■ Task goal: Go over the records and copy every line with the string "section".

[Records for the task Boundary: Start]

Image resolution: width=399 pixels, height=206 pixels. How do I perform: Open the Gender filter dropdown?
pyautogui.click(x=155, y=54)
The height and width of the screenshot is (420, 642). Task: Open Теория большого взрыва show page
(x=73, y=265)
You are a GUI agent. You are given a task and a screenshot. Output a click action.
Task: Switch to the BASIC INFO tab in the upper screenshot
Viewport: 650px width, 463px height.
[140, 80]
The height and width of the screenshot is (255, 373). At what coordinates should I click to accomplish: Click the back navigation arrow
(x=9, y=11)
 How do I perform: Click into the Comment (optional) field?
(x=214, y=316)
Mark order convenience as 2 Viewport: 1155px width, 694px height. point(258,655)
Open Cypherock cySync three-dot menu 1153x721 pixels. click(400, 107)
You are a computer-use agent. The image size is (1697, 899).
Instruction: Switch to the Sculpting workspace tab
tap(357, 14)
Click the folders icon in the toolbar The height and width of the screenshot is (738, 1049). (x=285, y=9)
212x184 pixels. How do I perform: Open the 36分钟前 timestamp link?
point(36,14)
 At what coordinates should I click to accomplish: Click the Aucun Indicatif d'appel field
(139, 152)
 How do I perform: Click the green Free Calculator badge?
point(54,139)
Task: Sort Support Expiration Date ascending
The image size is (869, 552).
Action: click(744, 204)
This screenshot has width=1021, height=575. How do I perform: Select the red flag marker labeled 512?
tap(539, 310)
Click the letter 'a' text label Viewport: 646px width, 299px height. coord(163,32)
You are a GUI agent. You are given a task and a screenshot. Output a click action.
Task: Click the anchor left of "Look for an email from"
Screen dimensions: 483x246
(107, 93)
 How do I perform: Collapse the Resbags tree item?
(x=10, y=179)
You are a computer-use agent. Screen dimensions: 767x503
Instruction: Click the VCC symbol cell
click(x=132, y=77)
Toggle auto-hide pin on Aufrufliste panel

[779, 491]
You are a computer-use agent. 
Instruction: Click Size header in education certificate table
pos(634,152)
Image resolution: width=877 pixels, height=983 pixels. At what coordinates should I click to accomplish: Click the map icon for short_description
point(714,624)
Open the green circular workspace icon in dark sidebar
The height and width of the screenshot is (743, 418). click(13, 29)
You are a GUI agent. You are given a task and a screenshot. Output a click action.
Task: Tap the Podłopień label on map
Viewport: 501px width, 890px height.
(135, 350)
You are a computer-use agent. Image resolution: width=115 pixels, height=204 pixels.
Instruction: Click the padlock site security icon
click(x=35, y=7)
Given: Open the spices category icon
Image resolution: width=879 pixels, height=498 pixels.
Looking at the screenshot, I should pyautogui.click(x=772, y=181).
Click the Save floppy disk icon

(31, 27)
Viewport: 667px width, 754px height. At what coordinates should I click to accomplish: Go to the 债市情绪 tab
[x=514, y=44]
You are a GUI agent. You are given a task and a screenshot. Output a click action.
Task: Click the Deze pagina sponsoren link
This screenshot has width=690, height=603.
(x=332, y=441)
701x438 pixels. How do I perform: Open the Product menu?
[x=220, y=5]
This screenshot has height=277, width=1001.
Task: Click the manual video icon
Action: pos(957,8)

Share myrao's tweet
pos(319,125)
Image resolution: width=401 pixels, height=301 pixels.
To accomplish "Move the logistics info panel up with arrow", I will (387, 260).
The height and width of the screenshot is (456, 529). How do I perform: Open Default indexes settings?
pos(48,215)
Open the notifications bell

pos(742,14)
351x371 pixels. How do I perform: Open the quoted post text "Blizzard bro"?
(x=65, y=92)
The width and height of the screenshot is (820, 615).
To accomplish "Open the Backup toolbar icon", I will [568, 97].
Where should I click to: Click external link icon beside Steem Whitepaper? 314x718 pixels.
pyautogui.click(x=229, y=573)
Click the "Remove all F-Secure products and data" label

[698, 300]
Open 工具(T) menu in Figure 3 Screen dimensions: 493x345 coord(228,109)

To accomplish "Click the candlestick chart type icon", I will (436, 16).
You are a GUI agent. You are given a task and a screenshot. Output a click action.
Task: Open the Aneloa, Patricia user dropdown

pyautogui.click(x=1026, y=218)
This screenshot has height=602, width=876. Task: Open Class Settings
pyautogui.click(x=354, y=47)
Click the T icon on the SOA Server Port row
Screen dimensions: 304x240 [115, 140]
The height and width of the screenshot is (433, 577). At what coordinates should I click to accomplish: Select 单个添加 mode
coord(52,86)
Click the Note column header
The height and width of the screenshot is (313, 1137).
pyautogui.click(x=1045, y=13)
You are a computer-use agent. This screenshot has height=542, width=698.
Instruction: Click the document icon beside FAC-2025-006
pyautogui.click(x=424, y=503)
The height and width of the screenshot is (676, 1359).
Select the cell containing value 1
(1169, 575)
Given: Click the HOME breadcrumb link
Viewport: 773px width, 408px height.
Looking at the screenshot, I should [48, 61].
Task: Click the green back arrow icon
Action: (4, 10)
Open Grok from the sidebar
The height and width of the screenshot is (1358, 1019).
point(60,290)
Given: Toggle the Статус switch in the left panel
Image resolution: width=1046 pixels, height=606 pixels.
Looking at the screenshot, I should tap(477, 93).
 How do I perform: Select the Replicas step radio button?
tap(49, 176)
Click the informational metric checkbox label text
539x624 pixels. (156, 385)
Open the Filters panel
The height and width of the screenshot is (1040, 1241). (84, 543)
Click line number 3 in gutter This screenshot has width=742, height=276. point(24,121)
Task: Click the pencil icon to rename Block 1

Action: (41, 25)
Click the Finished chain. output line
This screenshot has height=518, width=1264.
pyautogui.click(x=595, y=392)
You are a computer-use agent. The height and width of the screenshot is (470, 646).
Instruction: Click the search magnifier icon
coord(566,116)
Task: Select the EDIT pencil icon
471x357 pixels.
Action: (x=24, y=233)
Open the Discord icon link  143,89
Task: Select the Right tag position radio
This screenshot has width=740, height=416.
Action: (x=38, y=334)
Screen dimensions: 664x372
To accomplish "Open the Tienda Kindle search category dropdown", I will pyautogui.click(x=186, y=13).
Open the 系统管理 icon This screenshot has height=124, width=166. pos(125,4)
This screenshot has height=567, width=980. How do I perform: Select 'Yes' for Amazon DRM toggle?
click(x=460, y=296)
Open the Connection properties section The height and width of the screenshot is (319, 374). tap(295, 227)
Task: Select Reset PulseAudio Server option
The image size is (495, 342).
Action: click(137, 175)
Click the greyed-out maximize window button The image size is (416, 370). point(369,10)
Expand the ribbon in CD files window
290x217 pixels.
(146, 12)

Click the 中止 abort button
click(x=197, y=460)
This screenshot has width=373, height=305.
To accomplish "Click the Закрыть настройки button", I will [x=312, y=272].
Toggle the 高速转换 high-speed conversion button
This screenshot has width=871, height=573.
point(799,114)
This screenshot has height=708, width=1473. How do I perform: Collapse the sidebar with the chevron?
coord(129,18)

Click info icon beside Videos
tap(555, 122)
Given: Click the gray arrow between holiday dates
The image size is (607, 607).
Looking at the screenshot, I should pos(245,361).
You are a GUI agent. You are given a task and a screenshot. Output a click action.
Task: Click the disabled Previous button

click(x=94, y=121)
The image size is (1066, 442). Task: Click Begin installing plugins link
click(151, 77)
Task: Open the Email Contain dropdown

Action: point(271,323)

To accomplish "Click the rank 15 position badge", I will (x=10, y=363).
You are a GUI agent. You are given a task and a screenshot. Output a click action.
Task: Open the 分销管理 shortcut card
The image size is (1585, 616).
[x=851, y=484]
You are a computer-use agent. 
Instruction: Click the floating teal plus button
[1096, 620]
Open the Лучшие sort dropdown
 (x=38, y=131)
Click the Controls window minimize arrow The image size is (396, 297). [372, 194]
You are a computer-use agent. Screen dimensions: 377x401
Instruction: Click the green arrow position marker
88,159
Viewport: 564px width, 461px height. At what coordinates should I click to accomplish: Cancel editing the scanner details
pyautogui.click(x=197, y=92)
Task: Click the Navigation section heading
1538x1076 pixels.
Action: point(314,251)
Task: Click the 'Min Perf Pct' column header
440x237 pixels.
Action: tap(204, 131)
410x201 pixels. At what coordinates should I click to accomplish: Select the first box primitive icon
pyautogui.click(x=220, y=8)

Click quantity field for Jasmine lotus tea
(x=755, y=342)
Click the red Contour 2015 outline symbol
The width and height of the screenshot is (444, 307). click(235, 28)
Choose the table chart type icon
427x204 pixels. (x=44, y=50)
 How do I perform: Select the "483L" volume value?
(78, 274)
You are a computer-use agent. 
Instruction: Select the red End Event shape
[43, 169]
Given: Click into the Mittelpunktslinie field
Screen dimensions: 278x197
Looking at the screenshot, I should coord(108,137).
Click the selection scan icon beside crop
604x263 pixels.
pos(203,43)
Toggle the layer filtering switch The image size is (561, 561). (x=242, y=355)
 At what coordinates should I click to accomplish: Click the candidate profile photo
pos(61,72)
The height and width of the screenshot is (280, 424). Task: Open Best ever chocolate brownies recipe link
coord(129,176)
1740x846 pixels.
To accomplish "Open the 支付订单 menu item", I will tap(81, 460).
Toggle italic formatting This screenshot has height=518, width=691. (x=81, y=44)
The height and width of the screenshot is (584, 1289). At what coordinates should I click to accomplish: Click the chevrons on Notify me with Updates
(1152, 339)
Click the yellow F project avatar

[Records for the task Boundary: End]

■ Answer box:
Open the Connection properties section The height and width of the screenshot is (319, 374). tap(295, 227)
Task: Click the Navigation section heading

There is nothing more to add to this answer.